Half-harmonic oscillator potential

[broegger]

I have to find the allowed energies of this potential:

$$\[V(x)= \begin{cases} \frac1{2}m\omega^2x^2 & \text{for } x > 0\\ \infty & \text{for } x < 0 \end{cases} \]$$

My suggestion is that all the odd-numbered energies (n = 1, 3, 5...) in the ordinary harmonic osc. potential are allowed since $$\psi(0) = 0$$ in the corresponding wave functions and this is consistent with the fact that $$\psi(x)$$ has to be 0 where the potential is infinite.

In the assignment it says that it takes some careful thought to reach this result and it took me 10 seconds to figure this out. In other words; somethings is wrong :tongue2:

PS. I am new to quantum mechanics so please don't use any obscure notation

 

[quantumdude]

Ha Ha, no thing is wrong with your solution. You're just a smart cookie.

 

[broegger]

Wow, that was fast! Thanks.

 

[knightpraetor]

question: how do you prove that odd N numbered solutions to the harmonic oscillator are odd? It's not necessary to solve this problem, but I'm trying to remember what my teacher said about it. I assume that you can prove that $$A_+ \psi_0$$ is odd, while $$A_+^2 \psi_0$$ is even.

 

[Hargoth]

You can f.e. write

$\phi_n=d(a_+)^n \phi_0$, while $\phi_0 = c e^{-(\frac{x}{2x_0})^2}$.
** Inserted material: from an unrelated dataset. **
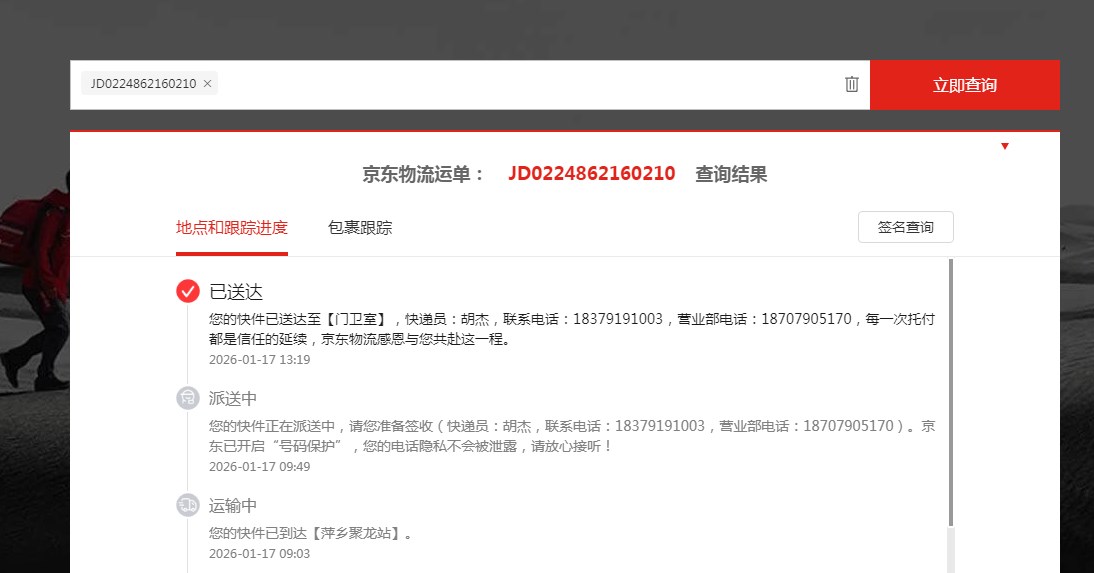Viewport: 1094px width, 573px height.
Task: Click the red checkmark icon beside 已送达
Action: click(188, 291)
Knowing something like $a_+ = (\frac{x}{x_0} - x_0 \frac{d}{dx})$ (not completely sure about this) you can see that $a_+$ adds or removes one x to/from every term every time you apply it, so the resulting function must be odd/even.

edit: I remember I also did the "half-oscillator" this way, but my professor said that you also have to consider functions which are not normalized in the harmonic oszillator potential, and prove that there is no even function with $\phi_n(0) = 0$.